Taxman harshes your high

New tax on recreational marijuana will benefit Oregon education

Last October many Oregonians had cause for celebration; for the first time since former First Lady Nancy Reagan told us to ‘Just Say No,’ recreational marijuana was made legally available for purchase, tax free, from approximately 400 participating medical dispensaries across the state.

Though medical marijuana remains tax free, a 25 percent tax was implemented on all recreational sales Jan. 4 of this year, something that caught some customers off guard, and has left a few dispensaries smoldering.

Ashley Parker, a budtender for Left Coast Connection, isn’t a fan of the new tax and the effect it’s had on her shop. “A lot of customers don’t like the new tax.
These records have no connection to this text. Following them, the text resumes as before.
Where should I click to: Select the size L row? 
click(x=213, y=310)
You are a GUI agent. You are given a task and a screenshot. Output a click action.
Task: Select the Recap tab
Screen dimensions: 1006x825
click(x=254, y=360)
It’s catching a lot of people by surprise because it’s pretty high. We used to have lines out the door and then the day the tax hit — we’re dead. A lot of people are just going back to the black market, back to their guy.”

Oregon Bud Company’s budtender, Adam Vukelich, says he’s gotten nothing but complaints since the implantation of the new recreational tax, though it hasn’t seemed to deter many customers from coming through the door. “We’re one of the only dispensaries who might have implemented the tax into the price on the fourth. A lot of dispensaries ended up adding the tax to the price before the fourth so that their clientele was already familiar with it, so it wasn’t a shock. Our customers who were used to having pretty much the best deal in town were kind of shocked. We are hopeful that taxes will be relieved, in time. We’re just happy to have legal marijuana.”

Private entrepreneur, Joel Smith, sells both medical and recreational marijuana, and for many people he is “their guy.” He has an unlicensed
back-door business, but neither Joel nor his business partners see themselves as drug dealers; instead, they’re providing a service. Smith said, “People need to be able to get their medicine, but a lot of folks are still extremely fearful about the government coming back on them down the road. They don’t want to flash their driver’s license in that context so they come to people like us; they can get what they need with a good amount of anonymity.”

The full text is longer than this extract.